En algún momento, la santera nos roció la cabeza de agua florida. Luego, un santo se montó en la persona de un joven que en espasmos se dejó caer al suelo. No supe finalmente qué luá específico, de los presentes en el convite, entró en su cuerpo. Pero la santera empezó a pedir agua para que el joven bebiera y, así, el santo saciara su sed y se marchara. A los espíritus se los convoca, se los atiende, se les baila, se les brinda un cuerpo para que se expresen, se les escucha y, luego, se les pide, por favor, que pasen a retirarse. Y así sucesivamente, mientras los palos estén sonando y marcando el camino de ida y vuelta. Y así todos los años, el día de San Miguel, una de las principales fechas dentro del calendario ritual del vudú dominicano, la práctica religiosa sincrética afrocaribeña todavía vigente, que tiene su origen en la época de la colonia y la esclavitud.

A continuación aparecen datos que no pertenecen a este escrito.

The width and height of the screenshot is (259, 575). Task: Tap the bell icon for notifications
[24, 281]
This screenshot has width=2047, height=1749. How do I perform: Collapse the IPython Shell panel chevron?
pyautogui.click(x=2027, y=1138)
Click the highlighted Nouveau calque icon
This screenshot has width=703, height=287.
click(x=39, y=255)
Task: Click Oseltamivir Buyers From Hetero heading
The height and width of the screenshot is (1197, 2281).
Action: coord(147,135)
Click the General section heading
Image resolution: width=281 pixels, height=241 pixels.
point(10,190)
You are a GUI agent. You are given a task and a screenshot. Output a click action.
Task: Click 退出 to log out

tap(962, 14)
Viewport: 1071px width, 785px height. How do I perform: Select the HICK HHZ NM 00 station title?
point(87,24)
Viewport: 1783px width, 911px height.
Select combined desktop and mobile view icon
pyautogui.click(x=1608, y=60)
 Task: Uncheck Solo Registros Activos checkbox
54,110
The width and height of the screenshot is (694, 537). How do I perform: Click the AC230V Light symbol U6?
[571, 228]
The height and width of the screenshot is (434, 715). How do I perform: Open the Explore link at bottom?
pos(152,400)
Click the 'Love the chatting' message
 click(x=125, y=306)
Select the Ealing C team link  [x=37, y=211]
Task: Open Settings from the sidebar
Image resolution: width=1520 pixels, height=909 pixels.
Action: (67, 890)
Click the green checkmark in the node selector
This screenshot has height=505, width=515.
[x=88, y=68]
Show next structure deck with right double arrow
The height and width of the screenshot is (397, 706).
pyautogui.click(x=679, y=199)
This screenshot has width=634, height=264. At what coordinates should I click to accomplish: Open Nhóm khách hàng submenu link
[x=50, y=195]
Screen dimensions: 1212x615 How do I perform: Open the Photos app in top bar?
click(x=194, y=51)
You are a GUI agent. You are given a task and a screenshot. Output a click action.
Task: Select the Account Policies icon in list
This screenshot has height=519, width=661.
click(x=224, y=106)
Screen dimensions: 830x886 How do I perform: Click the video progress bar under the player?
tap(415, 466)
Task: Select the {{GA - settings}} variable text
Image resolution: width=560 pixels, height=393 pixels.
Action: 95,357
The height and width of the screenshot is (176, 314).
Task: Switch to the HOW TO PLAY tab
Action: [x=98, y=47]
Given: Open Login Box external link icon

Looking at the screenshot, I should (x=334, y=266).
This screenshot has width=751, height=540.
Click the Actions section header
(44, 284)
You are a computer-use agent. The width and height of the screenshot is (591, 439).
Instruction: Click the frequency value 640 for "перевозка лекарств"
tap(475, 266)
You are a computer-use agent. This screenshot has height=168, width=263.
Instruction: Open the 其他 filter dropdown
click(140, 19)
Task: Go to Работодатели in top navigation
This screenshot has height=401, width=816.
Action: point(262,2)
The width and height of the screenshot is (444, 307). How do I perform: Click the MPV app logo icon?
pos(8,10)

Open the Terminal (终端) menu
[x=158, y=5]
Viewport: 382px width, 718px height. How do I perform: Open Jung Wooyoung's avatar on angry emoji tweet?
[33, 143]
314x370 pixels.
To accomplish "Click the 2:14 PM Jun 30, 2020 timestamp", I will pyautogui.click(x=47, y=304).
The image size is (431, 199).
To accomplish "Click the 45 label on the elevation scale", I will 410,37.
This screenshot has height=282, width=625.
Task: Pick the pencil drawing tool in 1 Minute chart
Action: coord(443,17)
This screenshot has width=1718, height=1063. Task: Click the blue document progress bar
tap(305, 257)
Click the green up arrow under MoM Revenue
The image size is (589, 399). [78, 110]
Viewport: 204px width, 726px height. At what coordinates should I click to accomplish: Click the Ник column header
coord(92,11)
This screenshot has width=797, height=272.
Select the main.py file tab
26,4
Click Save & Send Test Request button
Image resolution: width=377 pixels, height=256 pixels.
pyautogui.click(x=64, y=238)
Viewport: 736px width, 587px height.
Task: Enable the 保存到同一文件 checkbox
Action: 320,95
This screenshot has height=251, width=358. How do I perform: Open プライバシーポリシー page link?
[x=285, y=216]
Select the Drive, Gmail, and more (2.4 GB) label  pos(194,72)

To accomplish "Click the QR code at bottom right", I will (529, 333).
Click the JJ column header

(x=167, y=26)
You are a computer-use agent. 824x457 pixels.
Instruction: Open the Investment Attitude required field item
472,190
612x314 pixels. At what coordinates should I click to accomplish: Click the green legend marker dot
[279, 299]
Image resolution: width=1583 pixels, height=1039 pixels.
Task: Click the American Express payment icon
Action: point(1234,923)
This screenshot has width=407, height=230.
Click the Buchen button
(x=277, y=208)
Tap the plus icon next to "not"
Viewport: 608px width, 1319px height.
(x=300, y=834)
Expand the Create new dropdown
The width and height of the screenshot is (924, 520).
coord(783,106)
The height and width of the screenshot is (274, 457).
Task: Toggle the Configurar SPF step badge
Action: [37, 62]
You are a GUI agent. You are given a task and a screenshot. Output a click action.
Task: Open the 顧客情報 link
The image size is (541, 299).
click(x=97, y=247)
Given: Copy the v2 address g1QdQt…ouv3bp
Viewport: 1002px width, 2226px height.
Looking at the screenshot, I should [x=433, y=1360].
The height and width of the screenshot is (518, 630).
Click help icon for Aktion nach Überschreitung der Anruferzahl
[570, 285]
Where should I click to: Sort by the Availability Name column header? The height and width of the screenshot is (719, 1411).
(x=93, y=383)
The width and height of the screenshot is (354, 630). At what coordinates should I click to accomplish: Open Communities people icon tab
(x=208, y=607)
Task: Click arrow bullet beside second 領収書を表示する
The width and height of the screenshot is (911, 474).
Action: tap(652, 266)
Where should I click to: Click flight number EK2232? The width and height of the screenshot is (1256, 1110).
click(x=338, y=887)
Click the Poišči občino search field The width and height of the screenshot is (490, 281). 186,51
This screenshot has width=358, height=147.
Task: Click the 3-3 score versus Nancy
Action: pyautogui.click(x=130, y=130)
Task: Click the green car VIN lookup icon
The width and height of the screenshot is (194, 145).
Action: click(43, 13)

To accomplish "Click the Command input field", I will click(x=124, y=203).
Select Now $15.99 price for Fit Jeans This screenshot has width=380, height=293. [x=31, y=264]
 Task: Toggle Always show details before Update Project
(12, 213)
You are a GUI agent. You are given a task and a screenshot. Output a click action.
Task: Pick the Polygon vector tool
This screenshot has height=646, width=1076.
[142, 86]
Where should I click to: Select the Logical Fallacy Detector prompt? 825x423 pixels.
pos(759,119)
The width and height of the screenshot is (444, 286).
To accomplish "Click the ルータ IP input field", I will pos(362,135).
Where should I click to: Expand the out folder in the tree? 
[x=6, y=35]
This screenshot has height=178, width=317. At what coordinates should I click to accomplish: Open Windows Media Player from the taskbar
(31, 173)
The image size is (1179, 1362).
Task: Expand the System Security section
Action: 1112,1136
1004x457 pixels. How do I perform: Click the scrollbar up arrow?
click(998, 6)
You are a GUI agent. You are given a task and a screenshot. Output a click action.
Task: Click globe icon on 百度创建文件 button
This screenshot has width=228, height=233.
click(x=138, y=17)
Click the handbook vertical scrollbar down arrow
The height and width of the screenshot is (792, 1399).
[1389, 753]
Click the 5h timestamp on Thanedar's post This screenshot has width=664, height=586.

Eso fue, pues, el pasado 29 de septiembre, pero no ya en un batey de la provincia de Hato Mayor,  ni en la iglesia que lleva el  nombre del santo en la zona colonial, ni siquiera en Villa Mella, sino en el corazón de Madrid.  Específicamente fue en el Sheraton, un restaurant quisqueyano, en el populoso barrio madrileño de Cuatro Caminos, al que su dueño, Manuel Antonio Vallejo, originario de Yaguate, San Cristóbal, nombró así a modo de chiste sobre las diferencias de clase: abrí mi propio Sheraton, afirma orgulloso, a sabiendas de que difícilmente accedería algún día a la lujosa y renombrada cadena hotelera.

Pero en fin, el asunto es que desde el primerísimo momento, hace casi 30 años, en que, junto con su hermana, transformó una fonda andaluza en el restaurant caribeño con el mejor sancocho del rumbo, Manuel Antonio Vallejo empezó a organizar puntual y anualmente la celebración a San Miguel.

En aquella época,  la de las primeras oleadas de la diáspora hacia Europa, a finales de los 80 y principios de los 90, no existían todavía las redes sociales. Lo que se estilaba era el boca a boca. Y funcionó tan bien y se extendió tanto (comadre, no deje de venir a los palos de San Miguel) que dominicanos y dominicanas residentes en otros países del viejo continente, Francia, Italia o Alemania, se organizaban (le decían a sus jefas doña, le aviso desde ahora que yo no le voy a trabajar los últimos días de septiembre porque yo tengo que viajar a Madrid) y llegaban, cargados y cargadas de velones y flores para rendirle tributo al santo de su devoción.

Es sin dudas una devoción fuerte que al principio parecía reunir a la diáspora entera, misma que se amanecía alrededor del restaurant, hasta que un día la policía llegó y le dijo a Manuel Antonio Vallejo te doy (a la policía le gusta tutear para marcar poder) quince minutos para que desalojes a toda esta gente. Y esta gente era un gentío que se extendía calle arriba y calle abajo a más de tres cuadras de un lado y otro. Toda con cerveza y relajo. Como se hace en el terruño, pero eso la policía no lo entendía y aquí, en España, son otras las costumbres, así que repitió, 15 minutos. Entonces Manuel Antonio Vallejo tuvo que acercarse a los paleros que había contratado, explicarles la situación  y pedirles que dejaran de tocar. De inmediato, con el silencio, todo el mundo empezó a despedirse y dispersarse.

Desde entonces, no hay músicos en vivo en la celebración anual del Sheraton. El dueño pone a sonar música de palo grabada en potentes bocinas de su equipo, instalado detrás del mostrador. A los santos parece no importarles demasiado y a los devotos tampoco. Aunque en menor cantidad, de todas formas acuden religiosamente a la cita y entre todos honran esa parte de la domicanidad que, sin lugar a dudas, está más cerca de la africanidad que de la hispanidad.